How we have progressed


stilleatingoranges:

As George Orwell’s famous maxim goes, “Who controls the past controls the future; who controls the present controls the past”. Unless one accepts the most bizarre and nihilistic conclusions of Nietzschean logic, one must grant at least a moderate version of Orwell’s point. Consider first that we are what we repeatedly do; and that our possible actions are limited by our environments. That is, one could not have become a film director in the 17th century. Further, our environments are, in large part, shaped by culture and tradition—by the ways of living and thinking that have been passed down to us via record and memory.

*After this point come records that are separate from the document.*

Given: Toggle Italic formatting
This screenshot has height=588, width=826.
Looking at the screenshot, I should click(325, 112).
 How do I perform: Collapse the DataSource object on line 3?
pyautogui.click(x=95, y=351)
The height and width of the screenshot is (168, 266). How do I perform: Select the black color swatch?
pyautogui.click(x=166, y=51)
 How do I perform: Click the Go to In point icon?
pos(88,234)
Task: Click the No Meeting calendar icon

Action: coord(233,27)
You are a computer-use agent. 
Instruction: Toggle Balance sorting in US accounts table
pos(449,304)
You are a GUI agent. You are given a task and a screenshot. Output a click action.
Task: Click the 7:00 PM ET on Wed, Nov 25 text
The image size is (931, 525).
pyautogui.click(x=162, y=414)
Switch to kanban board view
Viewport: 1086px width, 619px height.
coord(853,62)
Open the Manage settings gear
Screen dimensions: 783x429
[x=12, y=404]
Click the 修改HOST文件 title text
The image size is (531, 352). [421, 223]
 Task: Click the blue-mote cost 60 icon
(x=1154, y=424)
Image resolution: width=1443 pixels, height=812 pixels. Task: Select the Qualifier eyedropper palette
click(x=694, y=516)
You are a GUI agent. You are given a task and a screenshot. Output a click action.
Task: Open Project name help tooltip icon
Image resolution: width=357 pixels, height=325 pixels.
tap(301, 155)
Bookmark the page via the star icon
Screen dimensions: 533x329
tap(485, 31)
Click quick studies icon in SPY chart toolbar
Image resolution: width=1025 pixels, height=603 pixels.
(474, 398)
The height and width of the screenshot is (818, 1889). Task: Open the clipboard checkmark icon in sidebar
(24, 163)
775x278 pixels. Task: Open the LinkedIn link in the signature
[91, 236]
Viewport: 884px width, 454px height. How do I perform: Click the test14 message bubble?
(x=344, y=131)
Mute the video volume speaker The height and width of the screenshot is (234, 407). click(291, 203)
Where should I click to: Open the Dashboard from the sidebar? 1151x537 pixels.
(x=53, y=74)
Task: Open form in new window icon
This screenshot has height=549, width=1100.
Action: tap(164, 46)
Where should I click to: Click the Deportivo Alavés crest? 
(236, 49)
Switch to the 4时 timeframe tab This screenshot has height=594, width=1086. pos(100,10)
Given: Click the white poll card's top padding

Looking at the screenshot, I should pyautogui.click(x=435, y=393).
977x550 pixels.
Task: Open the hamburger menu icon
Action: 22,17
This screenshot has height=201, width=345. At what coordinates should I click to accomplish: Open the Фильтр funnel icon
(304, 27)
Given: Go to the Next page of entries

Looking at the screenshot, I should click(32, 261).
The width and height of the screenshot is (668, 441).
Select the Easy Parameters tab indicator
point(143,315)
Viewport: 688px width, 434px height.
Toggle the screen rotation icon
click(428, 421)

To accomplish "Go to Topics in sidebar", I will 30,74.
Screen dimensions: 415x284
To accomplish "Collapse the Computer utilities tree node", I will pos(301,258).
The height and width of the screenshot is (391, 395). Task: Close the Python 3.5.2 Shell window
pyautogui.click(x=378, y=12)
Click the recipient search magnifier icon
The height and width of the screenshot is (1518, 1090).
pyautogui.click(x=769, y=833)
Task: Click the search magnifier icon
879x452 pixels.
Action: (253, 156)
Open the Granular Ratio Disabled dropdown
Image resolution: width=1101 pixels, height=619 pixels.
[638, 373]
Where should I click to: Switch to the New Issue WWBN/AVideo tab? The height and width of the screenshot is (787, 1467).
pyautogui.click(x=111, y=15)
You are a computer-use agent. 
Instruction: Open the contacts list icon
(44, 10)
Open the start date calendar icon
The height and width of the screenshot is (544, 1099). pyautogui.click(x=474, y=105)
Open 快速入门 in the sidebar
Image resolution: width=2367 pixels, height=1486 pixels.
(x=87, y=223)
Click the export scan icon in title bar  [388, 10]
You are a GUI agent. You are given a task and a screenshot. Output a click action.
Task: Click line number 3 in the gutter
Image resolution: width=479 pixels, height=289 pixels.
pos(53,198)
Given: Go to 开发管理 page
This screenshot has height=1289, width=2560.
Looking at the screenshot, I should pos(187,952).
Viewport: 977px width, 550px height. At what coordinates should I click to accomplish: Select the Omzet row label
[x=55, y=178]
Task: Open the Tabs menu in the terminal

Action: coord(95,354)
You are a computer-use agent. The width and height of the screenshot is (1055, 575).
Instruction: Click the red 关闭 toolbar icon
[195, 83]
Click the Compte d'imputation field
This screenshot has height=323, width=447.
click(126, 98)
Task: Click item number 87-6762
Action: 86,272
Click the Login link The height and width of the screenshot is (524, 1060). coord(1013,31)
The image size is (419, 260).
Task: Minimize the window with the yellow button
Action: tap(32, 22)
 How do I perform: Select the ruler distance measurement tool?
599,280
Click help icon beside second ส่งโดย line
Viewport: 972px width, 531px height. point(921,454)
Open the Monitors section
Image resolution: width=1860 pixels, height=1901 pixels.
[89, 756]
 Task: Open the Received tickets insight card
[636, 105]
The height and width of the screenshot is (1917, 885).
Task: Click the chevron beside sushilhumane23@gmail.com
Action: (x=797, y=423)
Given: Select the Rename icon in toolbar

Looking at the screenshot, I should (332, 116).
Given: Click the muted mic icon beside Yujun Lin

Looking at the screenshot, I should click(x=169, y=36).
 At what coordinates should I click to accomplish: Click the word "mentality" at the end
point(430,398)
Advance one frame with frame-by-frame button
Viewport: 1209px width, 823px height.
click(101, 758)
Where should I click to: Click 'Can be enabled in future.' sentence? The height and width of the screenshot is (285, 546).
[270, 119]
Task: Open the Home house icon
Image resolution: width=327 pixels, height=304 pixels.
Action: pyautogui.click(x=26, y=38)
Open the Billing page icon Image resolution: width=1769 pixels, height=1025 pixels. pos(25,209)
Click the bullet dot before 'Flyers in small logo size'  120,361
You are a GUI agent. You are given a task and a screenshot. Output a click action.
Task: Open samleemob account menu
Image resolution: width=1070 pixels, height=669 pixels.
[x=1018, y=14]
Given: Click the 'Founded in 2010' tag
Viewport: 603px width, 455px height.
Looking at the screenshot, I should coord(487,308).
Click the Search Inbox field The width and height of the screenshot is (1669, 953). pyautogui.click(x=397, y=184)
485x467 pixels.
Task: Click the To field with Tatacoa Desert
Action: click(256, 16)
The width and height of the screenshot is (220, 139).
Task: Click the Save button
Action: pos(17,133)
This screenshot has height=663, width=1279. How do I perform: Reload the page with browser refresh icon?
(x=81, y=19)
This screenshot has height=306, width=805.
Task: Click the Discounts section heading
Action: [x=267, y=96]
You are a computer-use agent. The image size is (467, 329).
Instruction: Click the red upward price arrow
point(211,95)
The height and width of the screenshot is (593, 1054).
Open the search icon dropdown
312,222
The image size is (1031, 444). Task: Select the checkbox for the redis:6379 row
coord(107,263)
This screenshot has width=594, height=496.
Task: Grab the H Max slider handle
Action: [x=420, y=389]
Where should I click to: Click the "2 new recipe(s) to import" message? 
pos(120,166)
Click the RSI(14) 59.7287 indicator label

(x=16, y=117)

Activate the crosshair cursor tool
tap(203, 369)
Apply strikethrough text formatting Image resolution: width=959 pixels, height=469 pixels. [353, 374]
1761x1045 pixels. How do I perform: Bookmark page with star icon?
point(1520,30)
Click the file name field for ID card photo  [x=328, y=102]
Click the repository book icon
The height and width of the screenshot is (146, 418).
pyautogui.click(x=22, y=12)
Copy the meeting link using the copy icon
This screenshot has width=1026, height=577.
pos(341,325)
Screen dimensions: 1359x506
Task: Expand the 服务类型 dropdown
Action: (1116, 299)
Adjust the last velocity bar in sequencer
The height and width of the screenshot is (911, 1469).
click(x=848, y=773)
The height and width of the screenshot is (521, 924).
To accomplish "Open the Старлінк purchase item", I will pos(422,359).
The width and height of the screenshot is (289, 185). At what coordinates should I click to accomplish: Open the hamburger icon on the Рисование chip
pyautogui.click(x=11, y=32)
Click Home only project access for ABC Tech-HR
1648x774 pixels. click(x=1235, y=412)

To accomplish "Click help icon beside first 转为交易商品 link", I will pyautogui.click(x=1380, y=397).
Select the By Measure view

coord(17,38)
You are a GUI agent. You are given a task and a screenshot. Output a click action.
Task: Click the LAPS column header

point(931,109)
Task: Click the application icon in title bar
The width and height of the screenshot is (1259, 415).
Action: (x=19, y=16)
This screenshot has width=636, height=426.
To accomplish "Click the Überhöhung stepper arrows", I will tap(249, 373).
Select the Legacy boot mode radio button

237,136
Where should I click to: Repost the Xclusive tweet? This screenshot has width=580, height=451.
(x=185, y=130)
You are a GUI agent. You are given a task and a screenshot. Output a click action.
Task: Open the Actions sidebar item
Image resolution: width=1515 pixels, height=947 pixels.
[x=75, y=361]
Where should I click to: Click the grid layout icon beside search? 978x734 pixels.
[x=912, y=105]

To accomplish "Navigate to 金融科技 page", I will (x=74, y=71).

The past, by way of culture and tradition, thus sets out most of our possible choices ahead of time. To give a concrete example, most Westerners are raised in the tradition of the three-act plot structure, which determines our options and thereby influences our future output.

Although this train of thought can lead to a kind of historical fatalism, we need not endorse such extremes in order to acknowledge common sense: we can only choose what is available to choose. Our understanding of the past shapes us, for good and for ill, by shaping our knowledge of what may be chosen. One of the more terrifying examples of this process in Nineteen Eighty-Four is the Newspeak project, by which the Party gradually removes the possibility of dissent from language itself. The omnipotent state remains an impossible fiction; but cruder siblings of Newspeak—related to body image and consumerism, for example—exercise an insidious control over the day-to-day lives of most Westerners. Perhaps the deadliest and most intractable of these is the idea of progress.